Infrastructures et cadre de vie
Le Zénith est un club encore jeune, il a cinq ans, il a encore besoin de grandir, mais on est bien entourés, c'est très pro. Le seul hic, c'est qu'on ne s'entraîne pas dans notre salle de match, on a une académie de volley-ball qui nous accueille tous les jours pour nous entraîner, on a juste une séance la veille des matchs dans notre salle qui est une des plus belles que Jenia Grebennikov ait jamais vue.

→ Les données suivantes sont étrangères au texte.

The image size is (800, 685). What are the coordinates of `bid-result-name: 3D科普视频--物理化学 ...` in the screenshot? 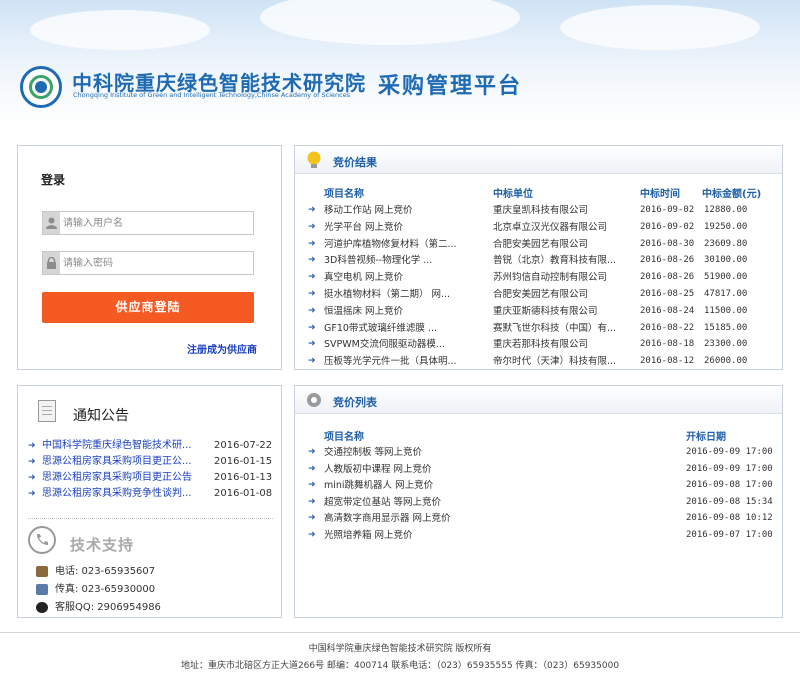 It's located at (399, 260).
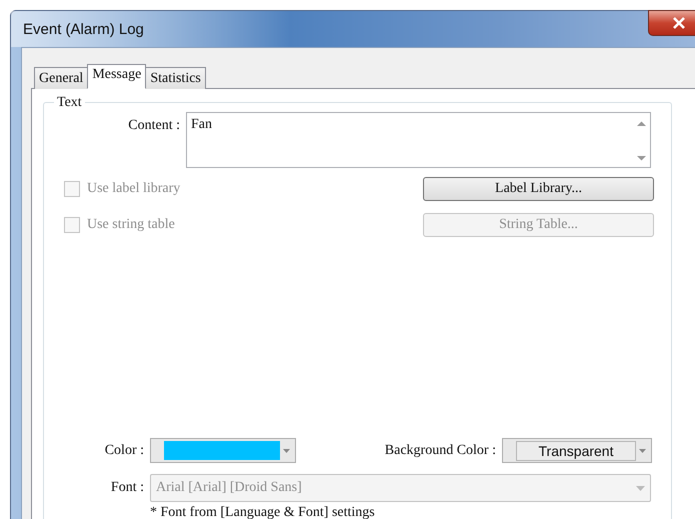 This screenshot has height=519, width=695. What do you see at coordinates (154, 126) in the screenshot?
I see `content-label: Content :` at bounding box center [154, 126].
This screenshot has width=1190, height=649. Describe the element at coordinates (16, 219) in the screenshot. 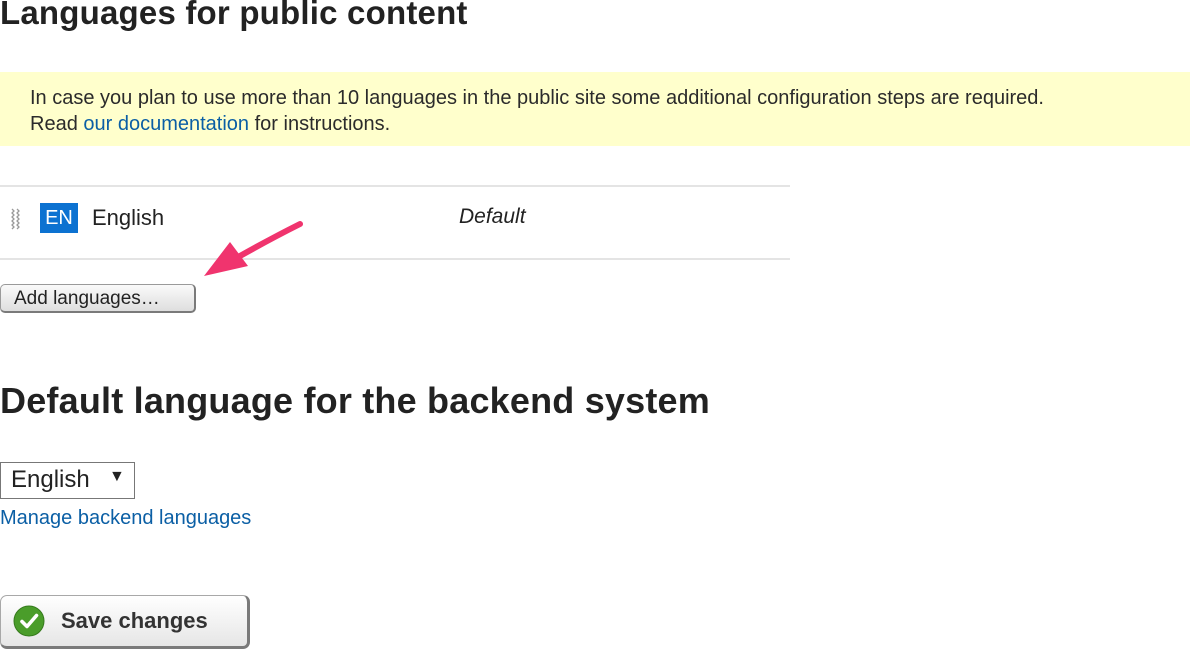

I see `drag-handle-icon` at that location.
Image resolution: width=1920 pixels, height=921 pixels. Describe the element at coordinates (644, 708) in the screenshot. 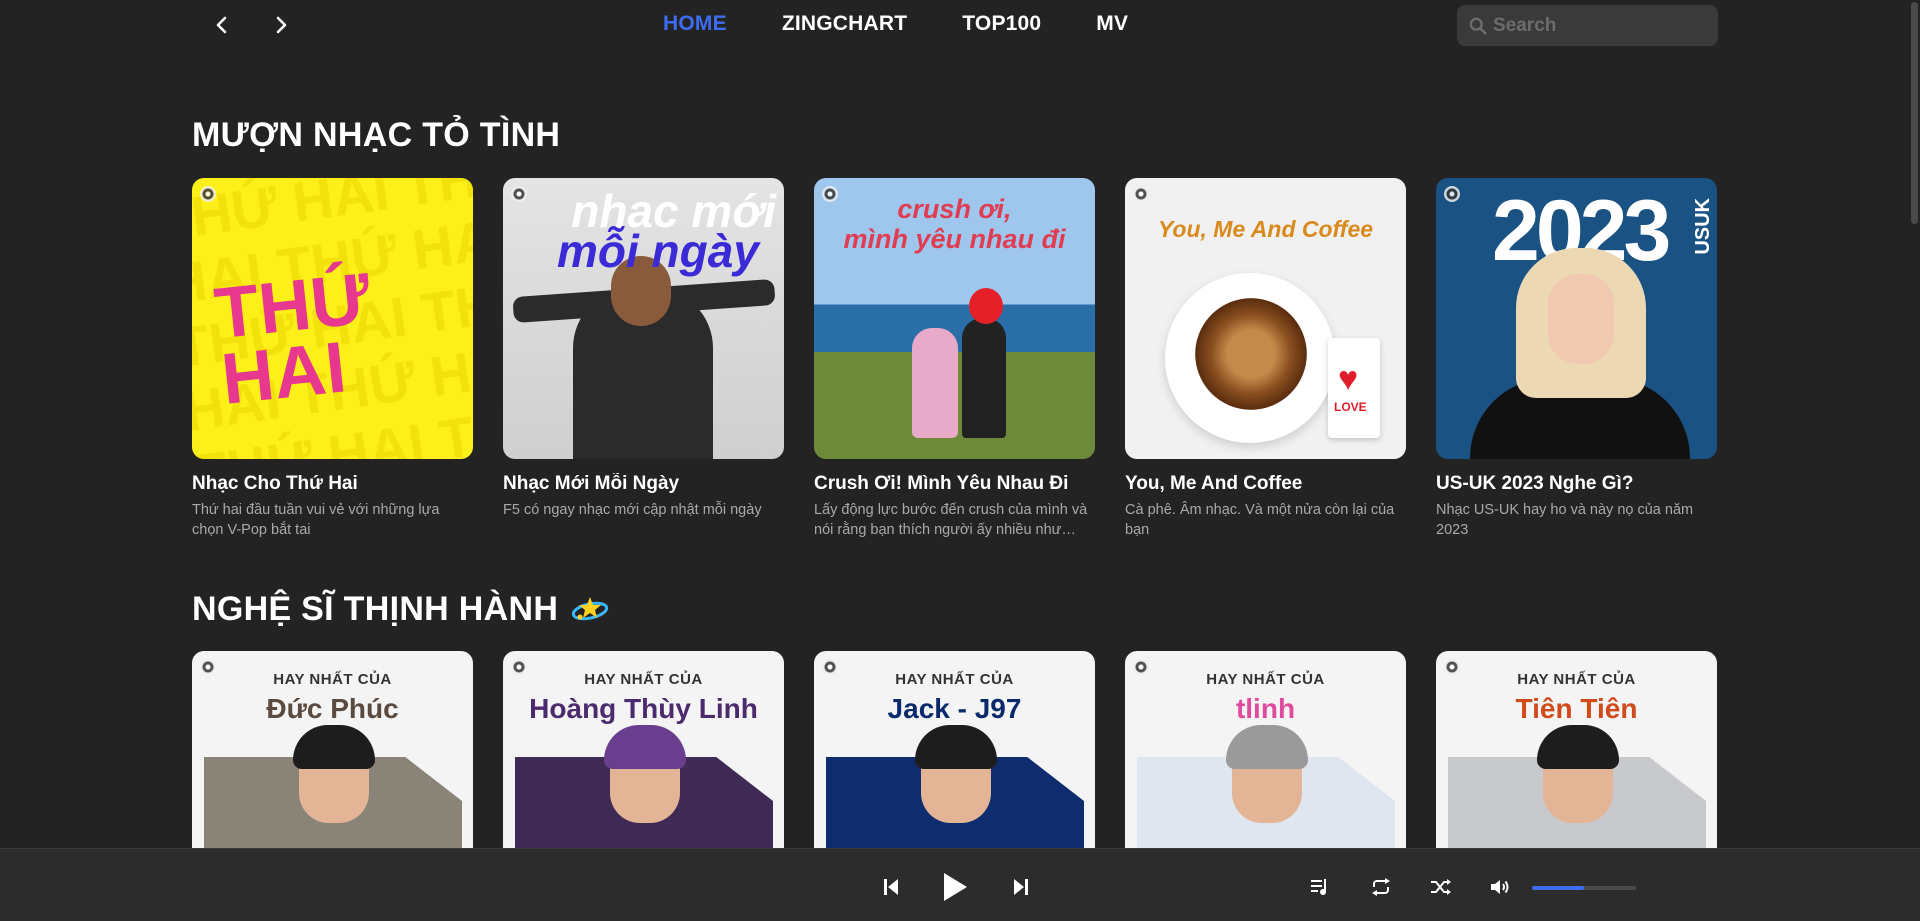

I see `artist-name: Hoàng Thùy Linh` at that location.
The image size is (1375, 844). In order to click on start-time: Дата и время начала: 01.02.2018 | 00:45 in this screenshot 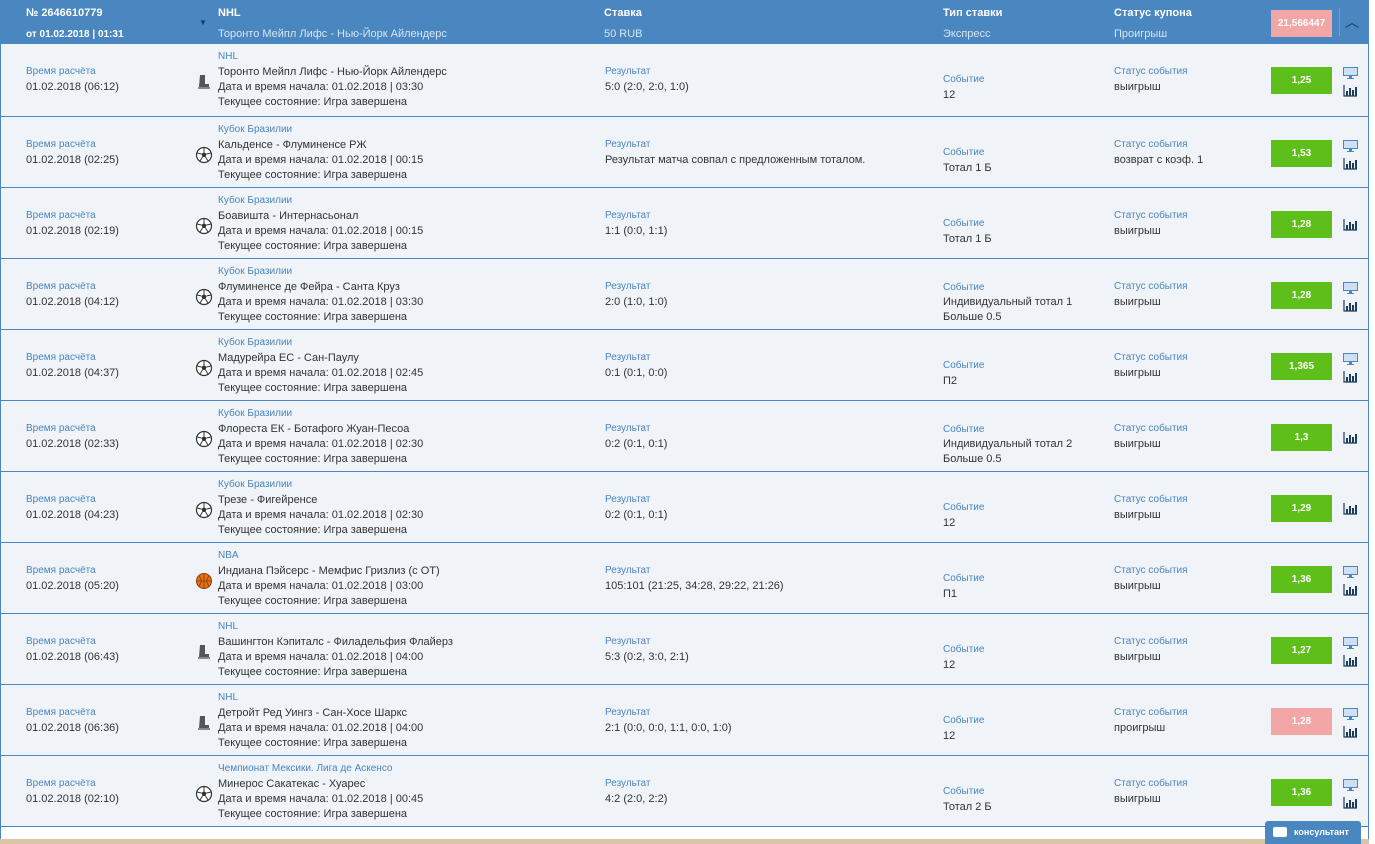, I will do `click(321, 799)`.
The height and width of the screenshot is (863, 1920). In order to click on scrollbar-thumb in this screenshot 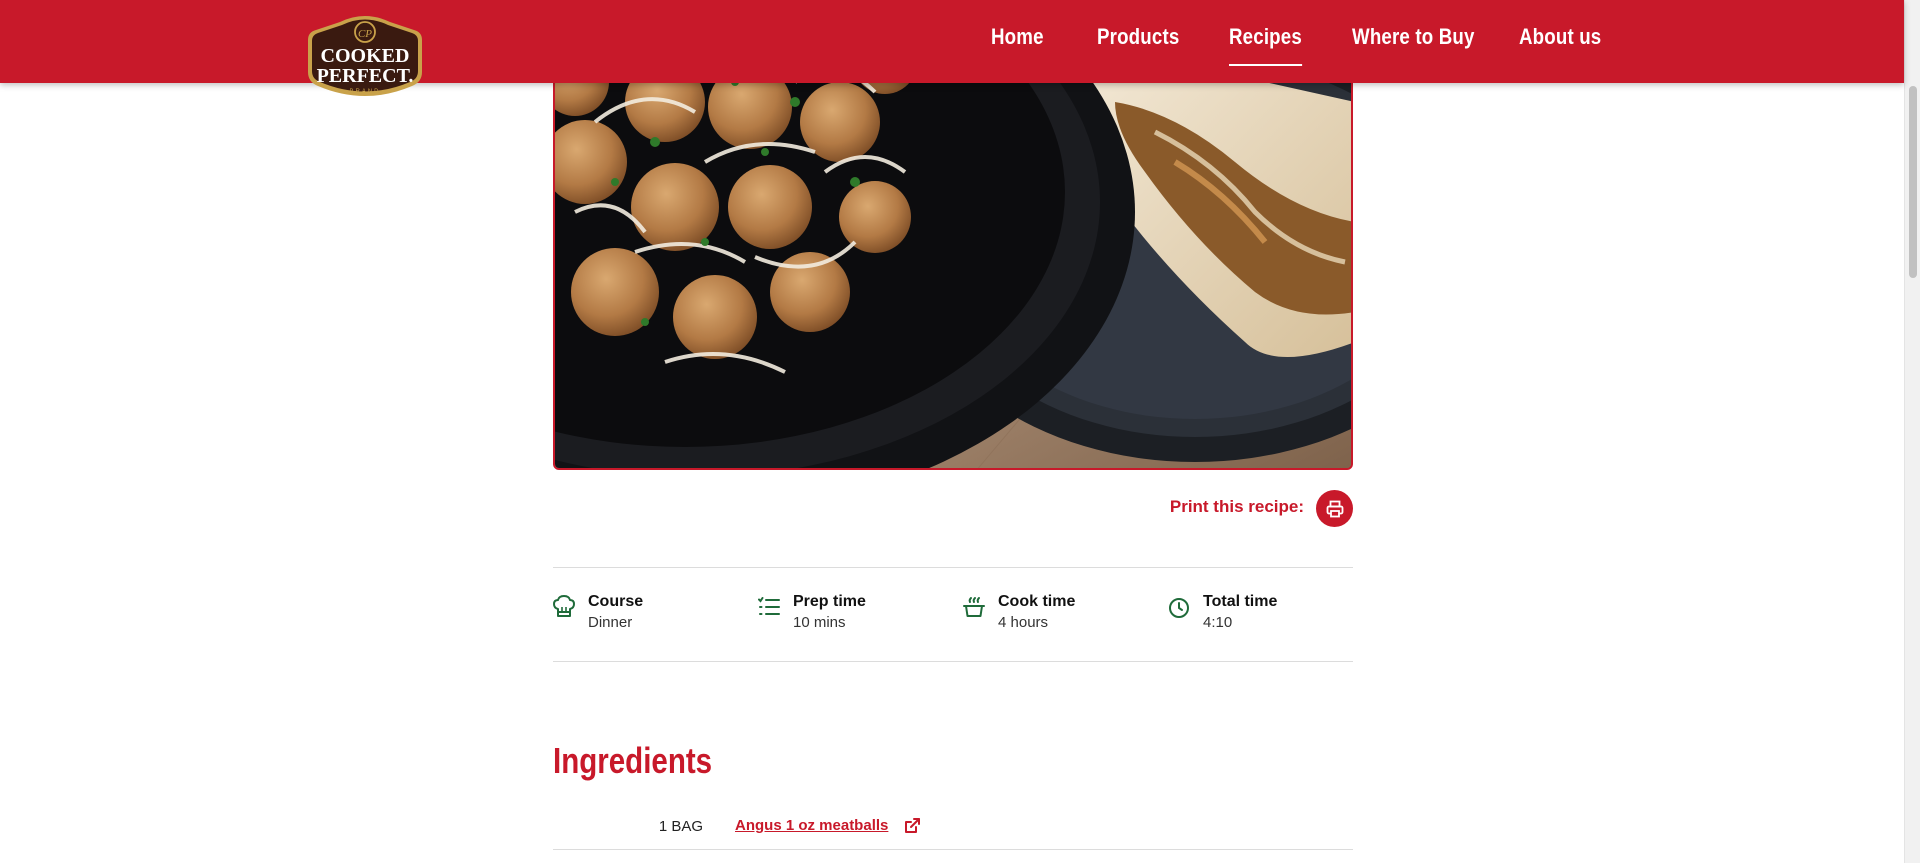, I will do `click(1913, 182)`.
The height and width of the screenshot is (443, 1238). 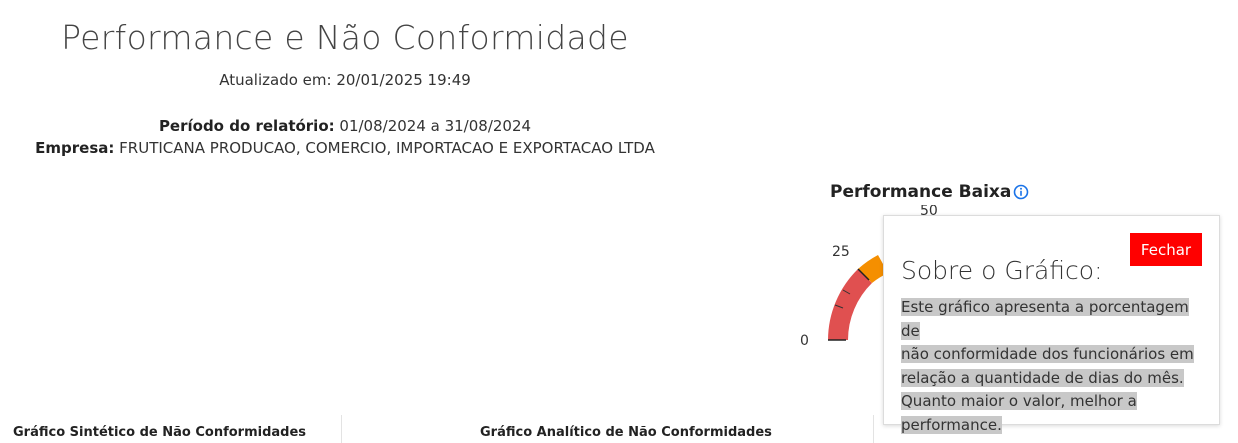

Jenia Grebennikov est super surpris, il ne s'attendais pas à une telle qualité de vie. Il fait froid, OK, les voyages sont un peu longs car on doit souvent changer d'avions, mais la ville de Saint-Pétersbourg est incroyable, magnifique, c'est comme si c'était Paris sous la neige, avec moins de bouchons ! Il a la chance de vivre dans un beau quartier, pas loin de la salle. Il avait un peu d'appréhension sur la nourriture, mais là encore, les restos sont super bons, les prix sont corrects. La seule chose qui est un peu plus difficile à trouver, ce sont les bons fruits. Il fait -13, ressenti -20, mais ça va. Franchement, il s'attendais à pire, il fait en général assez sec.
L'avenir du Zénith Saint-Pétersbourg
Le Zénith Saint-Pétersbourg est un club en pleine ascension, avec des ambitions élevées et un fort potentiel. Malgré les défis auxquels il est confronté, le club continue de se développer et de progresser. L'avenir s'annonce prometteur pour le Zénith Saint-Pétersbourg, qui aspire à devenir l'un des clubs les plus importants du volley-ball européen.